Joseph P. Farrell has a doctorate in patristics from the University of Oxford, and pursues research in physics, alternative history and science, and "strange stuff". His book The Giza DeathStar, for which the Giza Community is named, was published in the spring of 2002, and was his first venture into "alternative history and science".

5 Comments

  1. Greg Parent on February 17, 2011 at 6:47 am

    Isis smells the burning tar
    misfortune guides the magi’s star
    hopeless breaks the day begins
    volatile scents from endless grins
    into the abyss of wandering sums
    but there is redemption even here
    where shadows slink in endless tears
    and night abides in blackened biers



  2. Justina on February 11, 2011 at 1:48 pm

    the problem, is that instead of govt. being effectively petitionable
    by the people and their elected representatives, the laws that
    need changing allow people to be part of regulation of an industry
    that they are a part of or have interest and stock in.
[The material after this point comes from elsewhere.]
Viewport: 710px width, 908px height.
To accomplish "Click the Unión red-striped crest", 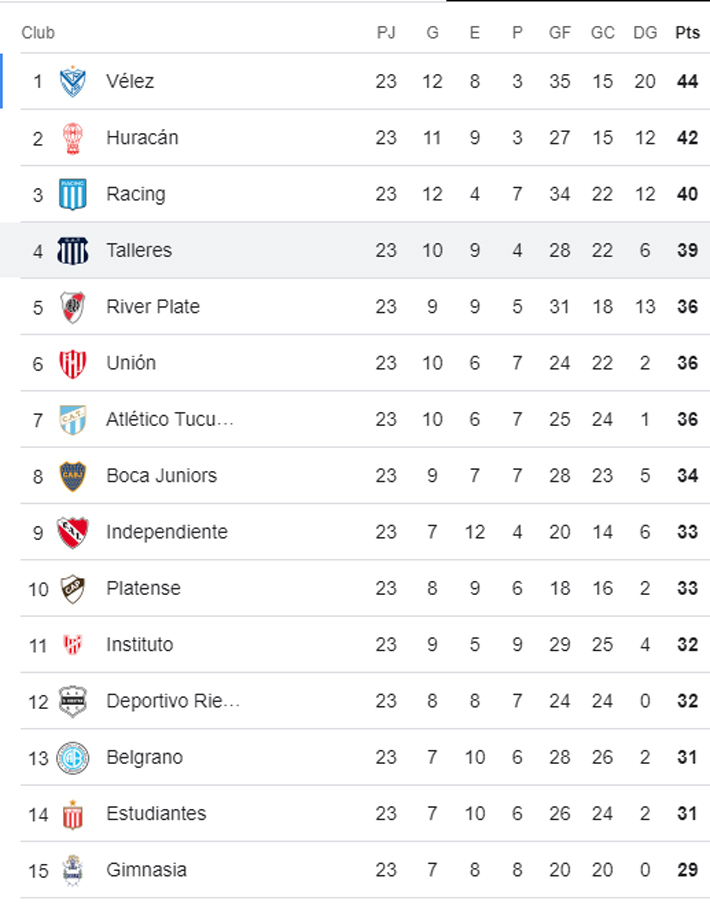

    If such cross relationships were prohibited, govt. would not be
    limiting our options in cancer cure search for very long. All
    the big govt. problems were created by the cancer etc. industry,
    that doesn’t want any cure or they will be out of business.



  3. vinnie on February 11, 2011 at 8:11 am

    There are many alternatives to the so called orthodox methods of healing cancer, but the easiest seems to be to keep the body ph at 7 to 7.5 on the alkaline side. Cancer thrives in an acidic environment and can’t survive when the body is alkaline, as it was designed to be. Proper diet and some natural sodium bicarbonate a day will insure the correct ph.
    The main problem seems to be that medicine has become an enormous industry, full of vested interests that are concerned with the bottom line rather than eliminating the causes of the diseases. Together with big government regulation of the health industry, this is the perfect prescription to keep everyone sick and overpaying. Most of what passes for health care is the treating of symptoms instead of the causes.
    The March of Dimes learned this lesson and had to scramble to find a new reason for existing after the “cure” for polio was found. Since then, war has been waged decade after decade on numerous diseases with hundreds of millions thrown into research for finding the elusive cure that’s always just around the corner.
    The solution would seem to be removing all the legal impediments to patients being able to find alternate forms of treatment and care for their illness. After all, who has a greater stake in their finding the right procedure then they themselves. Why should anyone believe that any coercive system could ever prove more successful in solving problems than one that allows for freedom of choice for each individual?



  4. Thomas on February 11, 2011 at 5:56 am

    cancertutor.com is a good site with information on alternative treatments of even stage 4 cancers. one key clue: tumors thrive in an acidic environment, and are more acidic than healthy cells. they are killed by focusing on a change in ph, and this is doable. my mother died two years ago of brain cancer — her trust in conventional medicine led to her unnecessary death.